__Task objective__:
Output each entry exactly; skip nothing.

[[ Data records open ]]

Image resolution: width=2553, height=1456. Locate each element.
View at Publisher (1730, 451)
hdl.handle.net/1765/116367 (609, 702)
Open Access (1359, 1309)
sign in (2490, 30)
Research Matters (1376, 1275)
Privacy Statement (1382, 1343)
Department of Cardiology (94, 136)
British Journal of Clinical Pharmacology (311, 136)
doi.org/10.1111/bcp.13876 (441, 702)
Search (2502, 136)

[[ Data records closed ]]

__Answer to this exercise__:
Image resolution: width=2553, height=1456. Locate each element.
View at Publisher (1730, 451)
hdl.handle.net/1765/116367 (609, 702)
Open Access (1359, 1309)
sign in (2490, 30)
Research Matters (1376, 1275)
Privacy Statement (1382, 1343)
Department of Cardiology (94, 136)
British Journal of Clinical Pharmacology (311, 136)
doi.org/10.1111/bcp.13876 (441, 702)
Search (2502, 136)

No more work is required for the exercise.